▶ **Entries on finding words and page elements**:
----

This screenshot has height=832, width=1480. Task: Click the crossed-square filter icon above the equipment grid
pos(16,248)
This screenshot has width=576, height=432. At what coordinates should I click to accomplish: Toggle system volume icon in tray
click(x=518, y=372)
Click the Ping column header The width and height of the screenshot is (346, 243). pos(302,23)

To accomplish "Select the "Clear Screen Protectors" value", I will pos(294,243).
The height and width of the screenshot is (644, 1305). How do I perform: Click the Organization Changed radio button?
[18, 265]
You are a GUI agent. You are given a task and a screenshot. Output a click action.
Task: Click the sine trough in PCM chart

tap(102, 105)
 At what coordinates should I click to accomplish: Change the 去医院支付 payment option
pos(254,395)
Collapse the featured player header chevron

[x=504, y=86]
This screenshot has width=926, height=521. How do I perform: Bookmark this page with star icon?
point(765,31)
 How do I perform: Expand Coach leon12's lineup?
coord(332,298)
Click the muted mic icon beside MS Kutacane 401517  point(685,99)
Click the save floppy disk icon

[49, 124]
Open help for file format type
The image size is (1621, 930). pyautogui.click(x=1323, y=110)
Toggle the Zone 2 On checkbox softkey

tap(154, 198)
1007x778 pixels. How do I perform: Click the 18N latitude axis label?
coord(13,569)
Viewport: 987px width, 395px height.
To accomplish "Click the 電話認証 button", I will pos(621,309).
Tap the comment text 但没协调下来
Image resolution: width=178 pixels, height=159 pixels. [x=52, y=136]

----

▶ **THE REQUEST**: Count the lines of the material above that contain the word "what". Reply with the number only.

▶ **ANSWER TO THE EXERCISE**: 2